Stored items
== Segment start ==

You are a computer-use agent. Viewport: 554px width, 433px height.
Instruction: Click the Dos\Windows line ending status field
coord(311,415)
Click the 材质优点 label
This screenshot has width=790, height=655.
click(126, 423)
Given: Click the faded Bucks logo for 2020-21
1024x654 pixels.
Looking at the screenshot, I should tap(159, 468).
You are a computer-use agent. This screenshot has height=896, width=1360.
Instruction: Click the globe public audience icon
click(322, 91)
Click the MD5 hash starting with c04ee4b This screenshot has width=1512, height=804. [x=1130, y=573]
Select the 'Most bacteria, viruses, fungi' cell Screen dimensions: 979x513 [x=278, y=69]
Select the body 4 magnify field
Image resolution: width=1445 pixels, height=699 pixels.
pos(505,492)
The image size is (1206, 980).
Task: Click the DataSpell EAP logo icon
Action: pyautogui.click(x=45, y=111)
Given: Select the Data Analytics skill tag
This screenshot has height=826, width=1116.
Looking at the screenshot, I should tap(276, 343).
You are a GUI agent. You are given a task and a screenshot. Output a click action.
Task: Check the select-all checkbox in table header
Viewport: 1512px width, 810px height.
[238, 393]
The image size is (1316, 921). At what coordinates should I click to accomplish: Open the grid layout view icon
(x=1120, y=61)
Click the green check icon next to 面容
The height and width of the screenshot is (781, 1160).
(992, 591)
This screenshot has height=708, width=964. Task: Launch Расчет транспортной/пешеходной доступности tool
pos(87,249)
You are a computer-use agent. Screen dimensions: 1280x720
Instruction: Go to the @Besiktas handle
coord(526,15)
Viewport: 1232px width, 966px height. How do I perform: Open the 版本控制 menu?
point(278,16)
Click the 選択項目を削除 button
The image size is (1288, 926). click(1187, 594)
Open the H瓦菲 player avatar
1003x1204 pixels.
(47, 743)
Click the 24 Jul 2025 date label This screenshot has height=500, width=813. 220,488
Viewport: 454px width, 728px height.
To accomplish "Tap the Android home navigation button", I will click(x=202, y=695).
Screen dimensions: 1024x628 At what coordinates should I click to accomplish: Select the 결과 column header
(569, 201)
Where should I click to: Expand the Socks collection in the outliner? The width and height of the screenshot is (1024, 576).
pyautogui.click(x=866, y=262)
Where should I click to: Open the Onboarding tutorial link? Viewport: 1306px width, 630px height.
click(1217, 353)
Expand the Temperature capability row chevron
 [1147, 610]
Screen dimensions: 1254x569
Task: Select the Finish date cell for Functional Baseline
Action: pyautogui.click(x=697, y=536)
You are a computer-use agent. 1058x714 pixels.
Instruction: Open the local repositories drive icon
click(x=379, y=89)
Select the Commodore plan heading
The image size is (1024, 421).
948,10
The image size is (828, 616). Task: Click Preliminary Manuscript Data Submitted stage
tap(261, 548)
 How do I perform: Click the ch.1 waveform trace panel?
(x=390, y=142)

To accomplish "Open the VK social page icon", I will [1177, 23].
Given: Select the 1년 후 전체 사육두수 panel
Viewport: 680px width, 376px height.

== Segment end ==

Directions for this task: In full and verbatim, repeat the records given above.

Task result:
You are a computer-use agent. Viewport: 554px width, 433px height.
Instruction: Click the Dos\Windows line ending status field
coord(311,415)
Click the 材质优点 label
This screenshot has width=790, height=655.
click(126, 423)
Given: Click the faded Bucks logo for 2020-21
1024x654 pixels.
Looking at the screenshot, I should tap(159, 468).
You are a computer-use agent. This screenshot has height=896, width=1360.
Instruction: Click the globe public audience icon
click(322, 91)
Click the MD5 hash starting with c04ee4b This screenshot has width=1512, height=804. [x=1130, y=573]
Select the 'Most bacteria, viruses, fungi' cell Screen dimensions: 979x513 [x=278, y=69]
Select the body 4 magnify field
Image resolution: width=1445 pixels, height=699 pixels.
pos(505,492)
The image size is (1206, 980).
Task: Click the DataSpell EAP logo icon
Action: pyautogui.click(x=45, y=111)
Given: Select the Data Analytics skill tag
This screenshot has height=826, width=1116.
Looking at the screenshot, I should tap(276, 343).
You are a GUI agent. You are given a task and a screenshot. Output a click action.
Task: Check the select-all checkbox in table header
Viewport: 1512px width, 810px height.
[238, 393]
The image size is (1316, 921). At what coordinates should I click to accomplish: Open the grid layout view icon
(x=1120, y=61)
Click the green check icon next to 面容
The height and width of the screenshot is (781, 1160).
(992, 591)
This screenshot has height=708, width=964. Task: Launch Расчет транспортной/пешеходной доступности tool
pos(87,249)
You are a computer-use agent. Screen dimensions: 1280x720
Instruction: Go to the @Besiktas handle
coord(526,15)
Viewport: 1232px width, 966px height. How do I perform: Open the 版本控制 menu?
point(278,16)
Click the 選択項目を削除 button
The image size is (1288, 926). click(1187, 594)
Open the H瓦菲 player avatar
1003x1204 pixels.
(47, 743)
Click the 24 Jul 2025 date label This screenshot has height=500, width=813. 220,488
Viewport: 454px width, 728px height.
To accomplish "Tap the Android home navigation button", I will click(x=202, y=695).
Screen dimensions: 1024x628 At what coordinates should I click to accomplish: Select the 결과 column header
(569, 201)
Where should I click to: Expand the Socks collection in the outliner? The width and height of the screenshot is (1024, 576).
pyautogui.click(x=866, y=262)
Where should I click to: Open the Onboarding tutorial link? Viewport: 1306px width, 630px height.
click(1217, 353)
Expand the Temperature capability row chevron
 [1147, 610]
Screen dimensions: 1254x569
Task: Select the Finish date cell for Functional Baseline
Action: pyautogui.click(x=697, y=536)
You are a computer-use agent. 1058x714 pixels.
Instruction: Open the local repositories drive icon
click(x=379, y=89)
Select the Commodore plan heading
The image size is (1024, 421).
948,10
The image size is (828, 616). Task: Click Preliminary Manuscript Data Submitted stage
tap(261, 548)
 How do I perform: Click the ch.1 waveform trace panel?
(x=390, y=142)

To accomplish "Open the VK social page icon", I will [1177, 23].
Given: Select the 1년 후 전체 사육두수 panel
Viewport: 680px width, 376px height.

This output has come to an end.